Panicle-Feeding Bugs: Rice Stink Bug, Oebalus pugnax (Fabricius); Southern Green Stink Bug, Nezara viridula (L.); Conchuela, Chlorochroa ligata (Say); Leaffooted Bug, Leptoglossus phyllopus (L.); False Chinch Bug, Nysius raphanus Howard

Description and Biology: Several species of true bugs, primarily stink bugs, may move in relatively large numbers from cultivated and noncultivated host plants to sorghum during kernel development. The bugs usually have a clumped distribution in a field.
The rice stink bug is one of the more common stink bugs infesting sorghum. Adults are straw-colored, shield-shaped, and 12 mm long. The insect overwinters in the adult stage in grassy areas. Approximately 10 to 47 light green, short, cylindrical eggs are laid in a cluster of two rows. Eggs hatch after five days. Nymphs require 15 to 28 days to become adults. The rice stink bug has many hosts, but shows a distinct preference for grasses.
The southern green stink bug is 19 mm long, green in color, and mostly shield-shaped. Females deposit 300 to 500 eggs in clusters of 30. The eggs hatch in about seven days, and the adult stage is reached in about six weeks. Generations occur at five- to six-week intervals and there are three to five generations per year. Adults live 40 to 60 days, or all winter as they overwinter in this stage protected under litter, bark, or other material.
The conchuela is a stink bug that varies in color from dull olive to ash gray. The most characteristic markings are orange-red bands along the lateral margins of the thorax and margins of the wings, and a spot of the same color on the back at the base of the wings.
The leaffooted bug is brown, oblong, and about 20 mm long. A white band extends across the front wings. Tibiae of the hind legs are dilated or leaf-like. Eggs are laid in flattened rows of 15 to 35 eggs. Nymphs are reddish.
The false chinch bug is uniformly gray to brown in color and about 3 mm long. The insect occasionally migrates in large numbers from wild hosts to sorghum fields, but infestations usually are concentrated in small areas of the field.

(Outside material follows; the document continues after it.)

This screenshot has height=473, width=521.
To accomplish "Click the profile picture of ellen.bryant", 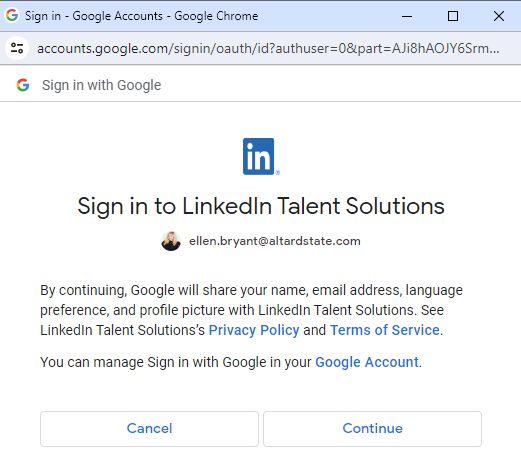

Symptoms and Damage: The bug species described above have similar nature and symptoms of damage. These bugs suck juices from developing sorghum kernels and, to a lesser extent, from other panicle parts. They may cause economic damage, depending on the number of bugs per panicle, duration of the infestation, and stage of kernel development when infestation occurs. The number of bugs that will reduce grain yield varies according to the species of bug and stage of kernel development when infestation occurs. Bugs cause more damage during early kernel development and less damage as kernels develop to the hard-dough stage. Both nymphs and adults can reduce kernel weight, size, and quality. Fungi often infect damaged kernels, causing them to turn black and be further deteriorated in quality. Damaged kernels rarely develop fully and may be lost during harvest with mechanized equipment.

Rice Stink Bug

Rice Stink bug

Southern Green Stink Bug

Southern Green Stink Bug

Conchuela

Conchuela

Leaffooted Bug

Leaffooted Bug

False Chinch Bug

False Chinch Bug

Monitoring: Accurately estimating numbers of panicle-feeding bugs per plant is affected by the tendency of these insects to congregate on sorghum panicles and within areas in a field. The beat-bucket technique described above for monitoring corn earworm can be used to estimate the average number of bugs per panicle. However, adult bugs will fly from the sampled plant and from the bucket. Plant leaves and weeds in the field also should be inspected for bugs. At least 30 plants from the whole field should be inspected to ensure reasonable reliability of sample estimates. Fields larger than 32 hectares should be subdivided for sampling into areas no larger than 32 hectares.
Management: Infestation in sorghum usually occurs when other hosts become unacceptable or unavailable. Early planting of sorghum helps avoid bugs migrating from other host plants. Not all species of stink bugs found in sorghum cause economic damage. Several species prey on harmful insects and, thus, are beneficial.
Sorghum kernels in the hard dough stage are usually not damaged by bugs. For most of the bug species, an infestation level per panicle of over sixteen bugs would be required to justify insecticide treatment at the hard dough stage of kernel development. The economic injury level for rice stink bugs ranges from four to nine and five to 13 at the milk and soft-dough stages, respectively. Insecticide applications would be justified when there are two to six or four to 11 per panicle at the milk and soft-dough stages of kernel develop, respectively, for southern green stink bugs, conchuela, or leaffooted bugs per panicle. The economic injury level for false chinch bug is 140 per panicle when infestations begin at the milk stage of kernel development.